Definition of Market Research
Left Side Screen Design

Automated Telephone Surveys

I recently had someone ask me about the effectiveness of those automated surveys where the phone number is computer dialed and the respondent is immediately put into an IVR interview.  This is a pretty inexpensive methodology and the obvious question is whether these surveys are as "good" as a standard telephone interview with a live interviewer.

The companies who do these surveys claim that their results are every bit as good as those that use live interviewers.  (One of the loudest companies making this claim is )  The real bread and butter for these guys is political polling and their main clients are media companies, especially TV stations.  They typically use RDD sample, a local on-air talking head to record the interview, dial away, and then apply standard demographic weighting techniques on the back end.  They will show you lots of data to indicate that this methodology generates survey estimates and response rates (well, maybe a little lower) that are comparable to what you get with a live interviewer.  So what's the downside?

  • IVR puts a lot of limitations on interview length and complexity.
  • Without an interviewer you have the classic problems of higher breakoff rates, respondent verification (you get whomever answers the phone), no ability to explain difficult questions, and (probably) higher missing data rates.
  • While using a on-air personality may improve the response rate there also may be unmeasured bias precisely because the individual is known to the respondent and he or she may have strong positive or negative feelings about "the interviewer."
  • It's not clear what kinds of response rates these surveys get outside of political polling or when an on-air personality is not the recorded interviewer.
  • Without getting into a lot of detail they don't supply, we just have to take their word on the response rates.

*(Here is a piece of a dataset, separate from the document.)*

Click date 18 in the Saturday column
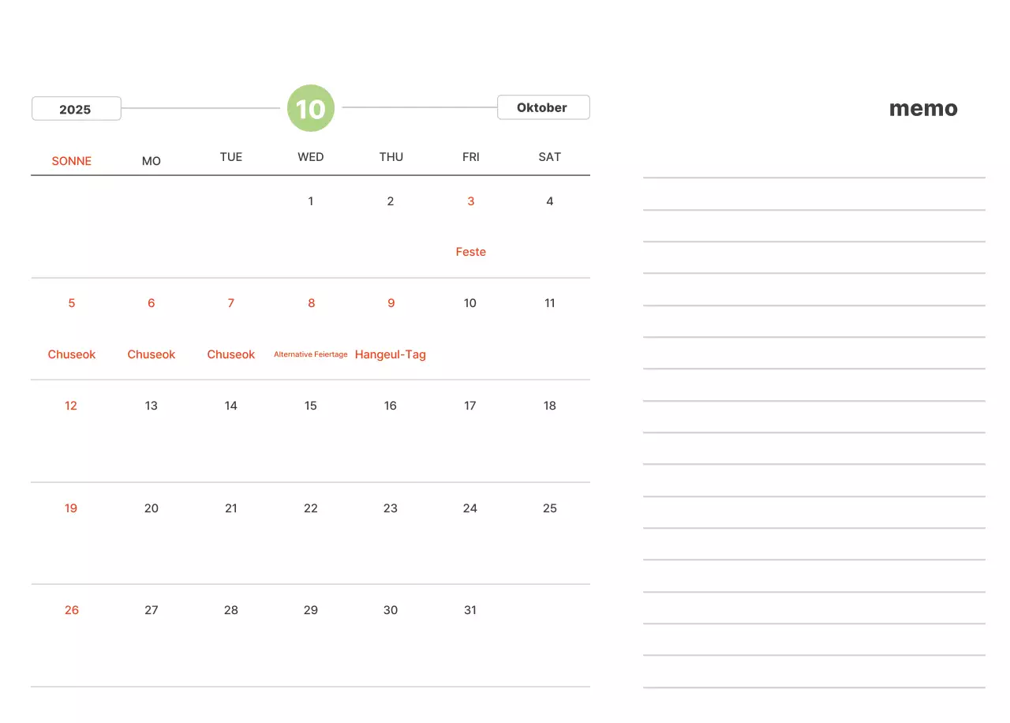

OK, so that's a nice reasoned approach and one that takes pretty much at face value what these companies say about what they do and the kind of results they get.  But what does your gut tell you?  Mine tells me that I'm not at all likely to do what of these things should I fall into their sample.  If you can't even go to the trouble to have a human being call me, why should I got to the trouble to answer your questions?  Call it social exchange theory or human nature, but I just don't see this methodology as a serious competitor to a well-designed and executed CATI survey except at the very low end.